Cronaca

Gestione del servizio idrico, l'accordo sembra vicino per scongiurare licenziamenti e rubinetti a secco

Alta la tensione tra i lavoratori che hanno atteso davanti al centro direzionale dell'Asi. Il confronto tra la Consortile e la curatela fallimentare è ancora in corso

Quando chiediamo se la "fumata" quasi al termine dell'incontro tra Aica, Ati e sindacati sulla prosecuzione del servizio idrico sia alla fine bianca o nera (con riferimento al fumo che indica la nomina di un papa) ci viene risposto: bianco sporco.

Una battuta, ma nemmeno tanto. Con le trattative in questo momento ancora in corso, infatti, l'unica strada che si può scegliere è quella della mediazione. Partiamo dal fronte dei lavoratori: la Consortile ha trovato un accordo con i sindacati che vedrà tutto il personale transitare alla società consortile dal 2 agosto con contratti a tempo indeterminato e una distinzione (che dovrebbe essere però solo temporanea) sulla tipologia di categoria applicata (personale di Girgenti Acque con contratto acqua/luce, personale Hydortecne con contratti metalmeccanici). Anche in tal senso non è stata messa però la parola fine: è stato infatti istituito un tavolo di concertazione per valutare la fattibilità legale di questa opzione. Fatto questo si lavorerà per convergere su un solo contratto applicato a tutti gli operatori delle due società "nel rispetto - dice il verbale - dei principi di legalità, trasparenza e imparzialità". Da chiarire ancora il destino dei lavoratori cococo e i liberi professionisti oggi comunque impegnati nel funzionamento del servizio. Di loro si parlerà in una fase successiva. Per effettuare il "transito" tra una società e l'altra, comunque, si farà riferimento ad uno specifico (e noto) articolo del codice civile, il 2112. 

Proprio per scongiurare il ricorso a questa forma, insieme a qualsivoglia cessione del ramo d'azienda delle società con cui l'Ati aveva chiuso i ponti firmando una risoluzione, i sindaci, nell'approvazione del piano d'ambito avevano fatto cassare una parte del documento. Ma si sa, à la guerre comme à la guerre.
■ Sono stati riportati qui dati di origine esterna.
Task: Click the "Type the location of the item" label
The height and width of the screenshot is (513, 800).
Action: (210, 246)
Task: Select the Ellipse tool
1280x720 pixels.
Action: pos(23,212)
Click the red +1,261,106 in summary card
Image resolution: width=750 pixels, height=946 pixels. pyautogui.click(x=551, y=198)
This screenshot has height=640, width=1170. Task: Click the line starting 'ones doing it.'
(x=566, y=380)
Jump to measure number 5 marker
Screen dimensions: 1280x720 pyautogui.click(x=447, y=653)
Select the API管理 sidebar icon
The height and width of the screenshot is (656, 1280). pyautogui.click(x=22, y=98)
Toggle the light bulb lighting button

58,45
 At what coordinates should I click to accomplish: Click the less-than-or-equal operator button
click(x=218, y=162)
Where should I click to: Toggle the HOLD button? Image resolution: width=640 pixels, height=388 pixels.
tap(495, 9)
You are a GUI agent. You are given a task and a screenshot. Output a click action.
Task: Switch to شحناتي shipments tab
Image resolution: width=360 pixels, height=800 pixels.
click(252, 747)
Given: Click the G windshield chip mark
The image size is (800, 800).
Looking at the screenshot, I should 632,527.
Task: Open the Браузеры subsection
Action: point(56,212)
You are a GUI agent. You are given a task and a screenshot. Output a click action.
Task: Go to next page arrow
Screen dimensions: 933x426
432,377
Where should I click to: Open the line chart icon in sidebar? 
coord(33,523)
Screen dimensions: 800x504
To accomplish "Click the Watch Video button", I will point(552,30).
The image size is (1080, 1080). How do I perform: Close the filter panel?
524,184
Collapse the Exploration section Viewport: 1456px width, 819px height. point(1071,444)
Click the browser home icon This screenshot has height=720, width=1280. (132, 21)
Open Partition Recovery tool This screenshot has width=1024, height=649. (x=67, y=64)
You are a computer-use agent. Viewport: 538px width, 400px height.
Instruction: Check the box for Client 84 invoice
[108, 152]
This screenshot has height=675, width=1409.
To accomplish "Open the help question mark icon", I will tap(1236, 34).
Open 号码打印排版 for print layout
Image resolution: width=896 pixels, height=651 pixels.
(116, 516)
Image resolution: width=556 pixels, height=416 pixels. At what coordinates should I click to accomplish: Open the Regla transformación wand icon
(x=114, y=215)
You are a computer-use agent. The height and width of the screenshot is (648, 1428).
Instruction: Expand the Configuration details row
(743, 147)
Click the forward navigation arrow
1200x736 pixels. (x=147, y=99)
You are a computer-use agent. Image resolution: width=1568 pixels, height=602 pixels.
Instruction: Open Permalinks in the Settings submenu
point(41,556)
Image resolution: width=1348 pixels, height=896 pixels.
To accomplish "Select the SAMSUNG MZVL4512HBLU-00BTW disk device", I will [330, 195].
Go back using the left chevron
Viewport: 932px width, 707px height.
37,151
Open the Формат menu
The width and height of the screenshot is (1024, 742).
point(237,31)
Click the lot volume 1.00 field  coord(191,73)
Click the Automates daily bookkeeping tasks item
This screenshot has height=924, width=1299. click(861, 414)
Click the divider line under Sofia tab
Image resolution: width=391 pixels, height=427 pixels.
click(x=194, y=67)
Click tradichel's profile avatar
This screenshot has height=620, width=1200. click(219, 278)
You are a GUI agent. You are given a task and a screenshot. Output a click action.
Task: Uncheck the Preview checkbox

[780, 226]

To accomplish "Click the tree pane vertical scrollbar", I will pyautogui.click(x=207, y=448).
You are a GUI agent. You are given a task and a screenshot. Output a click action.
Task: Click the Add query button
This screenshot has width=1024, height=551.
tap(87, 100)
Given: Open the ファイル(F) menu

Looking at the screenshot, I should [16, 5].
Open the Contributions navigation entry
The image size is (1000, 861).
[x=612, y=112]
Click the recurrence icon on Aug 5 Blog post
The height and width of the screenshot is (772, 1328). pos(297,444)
La parte più complessa, che è ancora in fase di definizione, è però l'accordo con il tribunale fallimentare. Aica avrebbe infatti fatto sentire la propria voce, avanzando una controproposta sui costi dell'affitto del ramo d'azienda nonostante come noto la curatela avesse definito i 15mila euro al mese fissati come l'importo minimo che poteva di fatto essere richiesto.

Stante quello che trapela da porte robustamente chiuse, le parti sarebbero abbastanza vicine a raggiungere un accordo che dovrà essere redatto, reso operativo e formalmente adottato entro domani per poter poi essere operativo già da lunedì, salvando la continuità del servizio e i lavoratori.